|MRI hypointensity (white arrows) in the globus pallidi that indicates the presence of iron deficiencies which would be seen in a diagnosis of Aceruloplasminemia|
|Classification and external resources|
Aceruloplasminemia is a rare autosomal recessive disorder in which iron gradually accumulates in the retina, basal ganglia, and other organs. Iron accumulation in the brain results in neurological problems that generally appear in adulthood and worsen over time.
Aceruloplasminemia has been seen worldwide, but its overall prevalence is unknown. Studies in Japan have estimated that approximately 1 in 2 million adults in this population are affected.
Aceruloplasminemia belongs to the group of genetic disorders called neurodegeneration with brain iron accumulation (NBIA).
Patients with aceruloplasminemia develop a variety of movement problems. They may experience dystonia of the head and neck, resulting in repetitive movements and contortions. Other involuntary movements may also occur, such as tremors, chorea, blepharospasms, and grimacing. Affected individuals may also experience ataxia, the lack of coordination of muscle movements. Some develop psychiatric problems and midlife dementia. The type of neurological disruption corresponds to associated regions of iron deposition in the brain and liver.
In addition to neurological problems, affected individuals may have diabetes mellitus caused by iron damage to cells in the pancreas that make insulin. This impairs blood sugar regulation and leads to the signs and symptoms of diabetes.
Iron accumulation in the tissues and organs results in a corresponding iron deficiency in the blood, leading to anemia. Anemia and diabetes usually occur by the time an affected person is in his or her twenties.
Affected individuals also experience retinal degeneration caused by excess iron. The changes result in small opaque spots and areas of atrophy around the edges of the retina. These abnormalities usually do not affect vision but can be observed during an eye examination.
Aceruloplasminemia is caused by a mutation (a five-base pair insertion in exon 7) in the CP gene, which provides instructions for making a protein called ceruloplasmin, a protein involved in iron transport and processing. Ceruloplasmin helps move iron from the organs and tissues of the body and prepares it for incorporation into a molecule called transferrin, which transports it to red blood cells to help carry oxygen. The CP gene mutation results in the production of ceruloplasmin protein that is unstable or nonfunctional by altering the open reading frame such that the amino acid ligands in the essential carboxyl terminal region are eliminated. When ceruloplasmin is unavailable, transport of iron out of the body's tissues is impaired. The resulting iron accumulation damages cells in those tissues, leading to neurological dysfunction and other health problems.
This condition is inherited in an autosomal recessive pattern, which means both copies of the gene have the mutation. The parents of an individual with an autosomal recessive condition each carry one copy of the mutated gene, but they typically do not show signs and symptoms of the condition.

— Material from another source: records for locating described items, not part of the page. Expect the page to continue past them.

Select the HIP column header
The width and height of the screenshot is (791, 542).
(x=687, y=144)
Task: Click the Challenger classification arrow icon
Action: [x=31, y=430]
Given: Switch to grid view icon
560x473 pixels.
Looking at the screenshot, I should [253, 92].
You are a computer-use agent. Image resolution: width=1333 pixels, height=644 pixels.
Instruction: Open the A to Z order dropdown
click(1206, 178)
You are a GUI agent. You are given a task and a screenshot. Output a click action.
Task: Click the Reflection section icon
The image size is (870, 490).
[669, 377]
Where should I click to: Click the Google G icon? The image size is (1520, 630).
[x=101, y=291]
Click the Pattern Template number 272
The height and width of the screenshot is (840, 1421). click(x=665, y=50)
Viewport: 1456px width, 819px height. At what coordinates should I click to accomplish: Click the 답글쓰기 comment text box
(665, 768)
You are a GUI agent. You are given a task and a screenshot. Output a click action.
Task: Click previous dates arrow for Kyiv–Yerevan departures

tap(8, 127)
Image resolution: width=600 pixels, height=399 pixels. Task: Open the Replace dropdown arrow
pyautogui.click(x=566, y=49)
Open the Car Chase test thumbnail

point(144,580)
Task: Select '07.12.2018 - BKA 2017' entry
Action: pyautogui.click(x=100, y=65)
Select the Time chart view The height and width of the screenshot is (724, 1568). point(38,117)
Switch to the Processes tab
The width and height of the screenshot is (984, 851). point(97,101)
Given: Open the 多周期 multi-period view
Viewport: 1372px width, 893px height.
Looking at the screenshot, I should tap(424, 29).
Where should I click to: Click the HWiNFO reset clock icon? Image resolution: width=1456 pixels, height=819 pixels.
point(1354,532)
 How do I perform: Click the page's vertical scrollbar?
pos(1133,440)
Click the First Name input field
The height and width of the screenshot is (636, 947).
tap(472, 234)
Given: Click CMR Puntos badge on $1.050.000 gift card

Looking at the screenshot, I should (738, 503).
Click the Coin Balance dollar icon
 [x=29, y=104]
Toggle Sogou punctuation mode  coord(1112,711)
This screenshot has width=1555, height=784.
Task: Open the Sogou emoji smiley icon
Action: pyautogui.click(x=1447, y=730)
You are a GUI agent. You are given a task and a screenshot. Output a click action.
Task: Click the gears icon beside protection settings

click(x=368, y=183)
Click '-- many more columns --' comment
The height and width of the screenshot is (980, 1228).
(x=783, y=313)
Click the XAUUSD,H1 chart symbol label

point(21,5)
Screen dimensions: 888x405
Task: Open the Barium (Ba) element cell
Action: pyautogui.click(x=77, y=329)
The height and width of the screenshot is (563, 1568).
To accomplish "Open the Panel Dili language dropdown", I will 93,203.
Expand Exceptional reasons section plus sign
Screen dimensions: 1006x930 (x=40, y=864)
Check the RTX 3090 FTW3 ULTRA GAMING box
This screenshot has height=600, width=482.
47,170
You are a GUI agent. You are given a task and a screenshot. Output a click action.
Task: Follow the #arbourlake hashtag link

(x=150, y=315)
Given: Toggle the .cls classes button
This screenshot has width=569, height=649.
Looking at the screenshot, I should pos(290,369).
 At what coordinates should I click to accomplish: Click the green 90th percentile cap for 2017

Diagnosis of this disorder depends on blood tests demonstrating the absence of serum ceruloplasmin, combined with low serum copper concentration, low serum iron concentration, high serum ferritin concentration, or increased hepatic iron concentration. MRI scans can also confirm a diagnosis; abnormal low intensities can indicate iron accumulation in the brain.
Treatment includes the use of iron chelating agents (such as desferrioxamine) to lower serum ferritin concentration, brain and liver iron stores, and to prevent progression of neurologic symptoms. This, combined with fresh-frozen human plasma (FFP) effectively in decreasing liver iron content. Repetitive use of FFP can even improve neurologic symptoms. Antioxidants such as vitamin E can be used simultaneously to prevent tissue damage to the liver and pancreas.
Children of affected individuals are obligate carriers for aceruloplasminemia. If the CP mutations has been identified in a related individual, prenatal testing is recommended. Siblings of those affected by the disease are at a 25% of aceruloplasminemia. In asymptomatic siblings, serum concentrations of hemoglobin and hemoglobin A1c should be monitored.
To prevent the progression of symptoms of the disease, annual glucose tolerance tests beginning in early teen years to evaluate the onset of diabetes mellitus. Those at risk should avoid taking iron supplements.